▶ _Task goal_
Write out each line of the material below exactly as given.
[[ Data to use open ]]
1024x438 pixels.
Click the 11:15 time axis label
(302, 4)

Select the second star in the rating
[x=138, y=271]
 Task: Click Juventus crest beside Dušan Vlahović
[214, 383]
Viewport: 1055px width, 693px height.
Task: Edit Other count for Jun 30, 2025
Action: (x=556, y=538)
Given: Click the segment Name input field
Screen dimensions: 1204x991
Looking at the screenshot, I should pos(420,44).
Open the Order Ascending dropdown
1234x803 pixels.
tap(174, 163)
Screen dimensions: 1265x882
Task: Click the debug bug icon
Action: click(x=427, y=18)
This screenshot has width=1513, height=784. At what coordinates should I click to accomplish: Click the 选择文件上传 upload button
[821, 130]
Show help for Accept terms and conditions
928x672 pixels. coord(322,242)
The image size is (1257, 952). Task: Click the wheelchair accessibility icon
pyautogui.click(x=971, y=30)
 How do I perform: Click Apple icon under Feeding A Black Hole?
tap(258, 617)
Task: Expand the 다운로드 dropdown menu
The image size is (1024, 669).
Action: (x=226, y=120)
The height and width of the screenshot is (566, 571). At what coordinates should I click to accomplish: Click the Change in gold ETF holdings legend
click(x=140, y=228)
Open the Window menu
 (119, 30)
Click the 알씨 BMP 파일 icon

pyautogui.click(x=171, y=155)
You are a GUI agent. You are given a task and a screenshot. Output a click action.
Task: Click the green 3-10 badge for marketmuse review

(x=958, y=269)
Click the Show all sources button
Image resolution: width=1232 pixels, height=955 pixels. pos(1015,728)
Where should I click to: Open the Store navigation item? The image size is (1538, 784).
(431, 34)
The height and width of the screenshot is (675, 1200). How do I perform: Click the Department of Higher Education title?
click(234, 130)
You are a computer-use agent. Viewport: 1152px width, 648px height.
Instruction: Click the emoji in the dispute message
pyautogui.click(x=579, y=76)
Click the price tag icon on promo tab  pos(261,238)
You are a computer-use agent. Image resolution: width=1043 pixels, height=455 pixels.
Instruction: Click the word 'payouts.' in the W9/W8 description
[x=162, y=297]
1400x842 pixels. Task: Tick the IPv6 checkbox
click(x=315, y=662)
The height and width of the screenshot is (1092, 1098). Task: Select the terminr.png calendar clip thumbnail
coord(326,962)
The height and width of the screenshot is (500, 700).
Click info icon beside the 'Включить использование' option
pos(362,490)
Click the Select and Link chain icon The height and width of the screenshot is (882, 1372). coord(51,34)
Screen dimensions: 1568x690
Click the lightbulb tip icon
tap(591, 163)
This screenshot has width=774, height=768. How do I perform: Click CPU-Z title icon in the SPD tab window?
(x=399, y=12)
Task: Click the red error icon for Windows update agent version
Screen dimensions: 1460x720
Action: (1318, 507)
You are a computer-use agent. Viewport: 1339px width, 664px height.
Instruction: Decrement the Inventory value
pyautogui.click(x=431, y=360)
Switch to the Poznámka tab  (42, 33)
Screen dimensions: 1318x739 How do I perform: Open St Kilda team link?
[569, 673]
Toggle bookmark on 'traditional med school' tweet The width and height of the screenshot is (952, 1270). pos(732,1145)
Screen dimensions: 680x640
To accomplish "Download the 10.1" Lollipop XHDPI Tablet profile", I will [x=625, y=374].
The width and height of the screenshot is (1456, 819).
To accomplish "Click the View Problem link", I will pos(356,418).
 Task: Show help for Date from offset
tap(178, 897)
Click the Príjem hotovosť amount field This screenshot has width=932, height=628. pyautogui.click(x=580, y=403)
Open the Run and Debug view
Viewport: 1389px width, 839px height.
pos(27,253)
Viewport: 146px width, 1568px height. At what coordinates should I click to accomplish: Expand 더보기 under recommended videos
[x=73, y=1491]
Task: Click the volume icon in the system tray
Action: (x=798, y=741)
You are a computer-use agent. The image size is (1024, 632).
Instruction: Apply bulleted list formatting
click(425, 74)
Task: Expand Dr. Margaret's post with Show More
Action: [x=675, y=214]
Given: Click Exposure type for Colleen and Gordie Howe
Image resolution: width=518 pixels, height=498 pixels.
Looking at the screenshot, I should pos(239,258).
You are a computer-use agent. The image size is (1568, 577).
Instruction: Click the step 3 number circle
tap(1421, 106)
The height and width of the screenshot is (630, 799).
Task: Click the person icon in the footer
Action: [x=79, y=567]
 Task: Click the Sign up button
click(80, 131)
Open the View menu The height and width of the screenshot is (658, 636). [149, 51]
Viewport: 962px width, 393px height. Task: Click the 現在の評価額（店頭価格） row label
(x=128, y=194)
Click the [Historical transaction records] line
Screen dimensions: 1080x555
[[ Data to use closed ]]
▶ _Answer area_
1024x438 pixels.
Click the 11:15 time axis label
(302, 4)

Select the second star in the rating
[x=138, y=271]
 Task: Click Juventus crest beside Dušan Vlahović
[214, 383]
Viewport: 1055px width, 693px height.
Task: Edit Other count for Jun 30, 2025
Action: (x=556, y=538)
Given: Click the segment Name input field
Screen dimensions: 1204x991
Looking at the screenshot, I should pos(420,44).
Open the Order Ascending dropdown
1234x803 pixels.
tap(174, 163)
Screen dimensions: 1265x882
Task: Click the debug bug icon
Action: click(x=427, y=18)
This screenshot has width=1513, height=784. At what coordinates should I click to accomplish: Click the 选择文件上传 upload button
[821, 130]
Show help for Accept terms and conditions
928x672 pixels. coord(322,242)
The image size is (1257, 952). Task: Click the wheelchair accessibility icon
pyautogui.click(x=971, y=30)
 How do I perform: Click Apple icon under Feeding A Black Hole?
tap(258, 617)
Task: Expand the 다운로드 dropdown menu
The image size is (1024, 669).
Action: (x=226, y=120)
The height and width of the screenshot is (566, 571). At what coordinates should I click to accomplish: Click the Change in gold ETF holdings legend
click(x=140, y=228)
Open the Window menu
 (119, 30)
Click the 알씨 BMP 파일 icon

pyautogui.click(x=171, y=155)
You are a GUI agent. You are given a task and a screenshot. Output a click action.
Task: Click the green 3-10 badge for marketmuse review

(x=958, y=269)
Click the Show all sources button
Image resolution: width=1232 pixels, height=955 pixels. pos(1015,728)
Where should I click to: Open the Store navigation item? The image size is (1538, 784).
(431, 34)
The height and width of the screenshot is (675, 1200). How do I perform: Click the Department of Higher Education title?
click(234, 130)
You are a computer-use agent. Viewport: 1152px width, 648px height.
Instruction: Click the emoji in the dispute message
pyautogui.click(x=579, y=76)
Click the price tag icon on promo tab  pos(261,238)
You are a computer-use agent. Image resolution: width=1043 pixels, height=455 pixels.
Instruction: Click the word 'payouts.' in the W9/W8 description
[x=162, y=297]
1400x842 pixels. Task: Tick the IPv6 checkbox
click(x=315, y=662)
The height and width of the screenshot is (1092, 1098). Task: Select the terminr.png calendar clip thumbnail
coord(326,962)
The height and width of the screenshot is (500, 700).
Click info icon beside the 'Включить использование' option
pos(362,490)
Click the Select and Link chain icon The height and width of the screenshot is (882, 1372). coord(51,34)
Screen dimensions: 1568x690
Click the lightbulb tip icon
tap(591, 163)
This screenshot has width=774, height=768. How do I perform: Click CPU-Z title icon in the SPD tab window?
(x=399, y=12)
Task: Click the red error icon for Windows update agent version
Screen dimensions: 1460x720
Action: (1318, 507)
You are a computer-use agent. Viewport: 1339px width, 664px height.
Instruction: Decrement the Inventory value
pyautogui.click(x=431, y=360)
Switch to the Poznámka tab  (42, 33)
Screen dimensions: 1318x739 How do I perform: Open St Kilda team link?
[569, 673]
Toggle bookmark on 'traditional med school' tweet The width and height of the screenshot is (952, 1270). pos(732,1145)
Screen dimensions: 680x640
To accomplish "Download the 10.1" Lollipop XHDPI Tablet profile", I will [x=625, y=374].
The width and height of the screenshot is (1456, 819).
To accomplish "Click the View Problem link", I will pos(356,418).
 Task: Show help for Date from offset
tap(178, 897)
Click the Príjem hotovosť amount field This screenshot has width=932, height=628. pyautogui.click(x=580, y=403)
Open the Run and Debug view
Viewport: 1389px width, 839px height.
pos(27,253)
Viewport: 146px width, 1568px height. At what coordinates should I click to accomplish: Expand 더보기 under recommended videos
[x=73, y=1491]
Task: Click the volume icon in the system tray
Action: (x=798, y=741)
You are a computer-use agent. The image size is (1024, 632).
Instruction: Apply bulleted list formatting
click(425, 74)
Task: Expand Dr. Margaret's post with Show More
Action: [x=675, y=214]
Given: Click Exposure type for Colleen and Gordie Howe
Image resolution: width=518 pixels, height=498 pixels.
Looking at the screenshot, I should pos(239,258).
You are a computer-use agent. The image size is (1568, 577).
Instruction: Click the step 3 number circle
tap(1421, 106)
The height and width of the screenshot is (630, 799).
Task: Click the person icon in the footer
Action: [x=79, y=567]
 Task: Click the Sign up button
click(80, 131)
Open the View menu The height and width of the screenshot is (658, 636). [149, 51]
Viewport: 962px width, 393px height. Task: Click the 現在の評価額（店頭価格） row label
(x=128, y=194)
Click the [Historical transaction records] line
Screen dimensions: 1080x555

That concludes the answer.